→ What is required:
Transcribe exactly, and only, the lines from the one with "Task: Open Indianapolis" through the end of the records below, including both of those lines. Skip all pictures.

→ Stored data:
((

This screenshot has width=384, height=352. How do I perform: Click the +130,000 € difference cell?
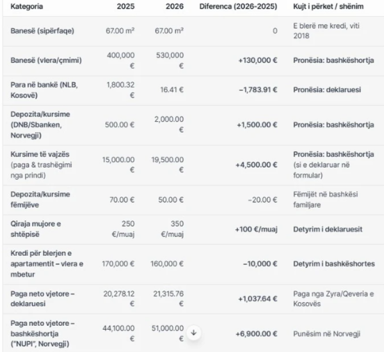click(x=258, y=60)
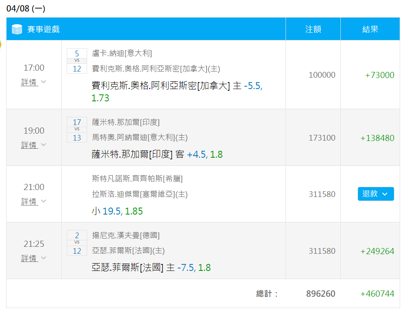
Task: Click the chevron beside 19:00 詳情
Action: click(44, 145)

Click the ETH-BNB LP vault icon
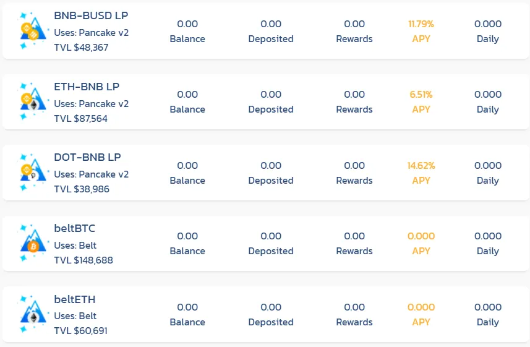[x=33, y=101]
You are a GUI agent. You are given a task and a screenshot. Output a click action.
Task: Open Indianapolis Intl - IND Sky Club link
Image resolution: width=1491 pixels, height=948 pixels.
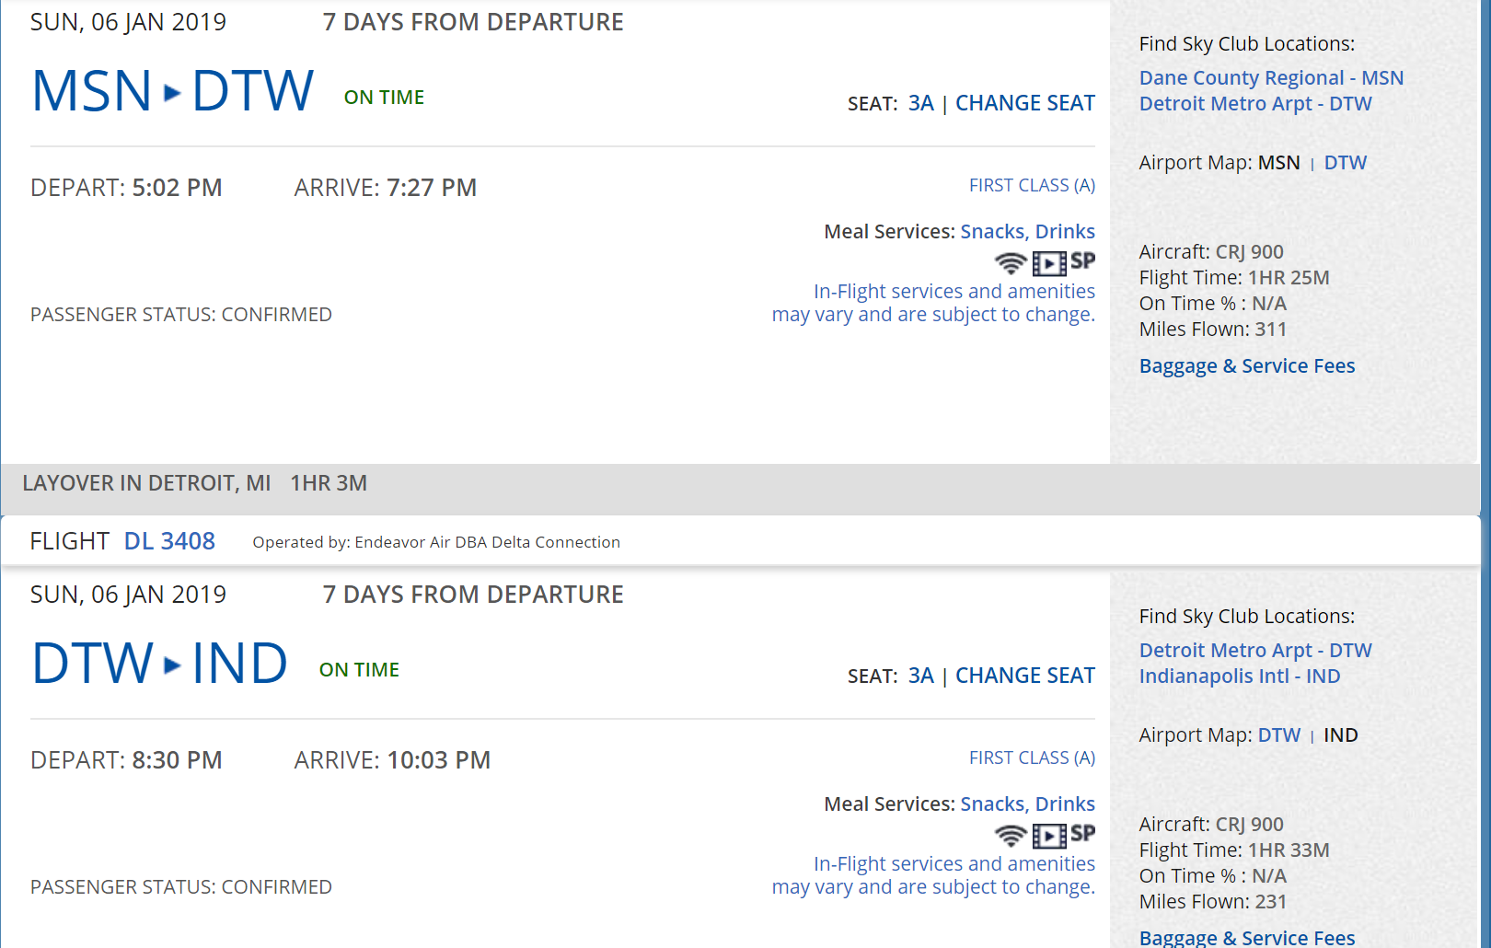[x=1239, y=676]
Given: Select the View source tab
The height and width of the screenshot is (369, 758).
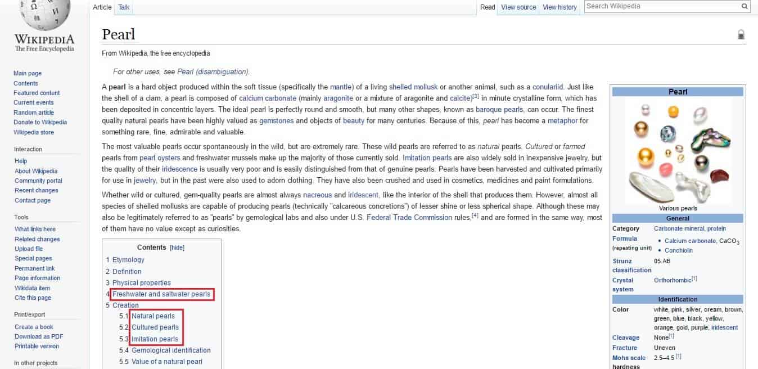Looking at the screenshot, I should click(518, 7).
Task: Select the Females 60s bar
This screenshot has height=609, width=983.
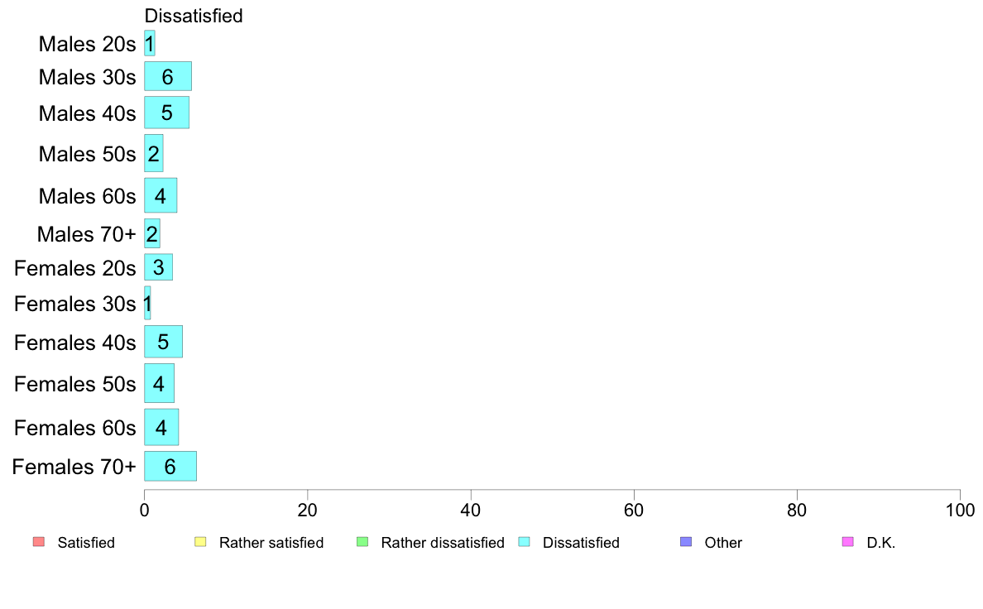Action: pos(161,427)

))

→ Response:
Task: Open Indianapolis Intl - IND Sky Club link
Image resolution: width=1491 pixels, height=948 pixels.
[x=1239, y=676]
Given: Select the View source tab
The height and width of the screenshot is (369, 758).
Looking at the screenshot, I should click(518, 7).
Task: Select the Females 60s bar
This screenshot has height=609, width=983.
Action: pos(161,427)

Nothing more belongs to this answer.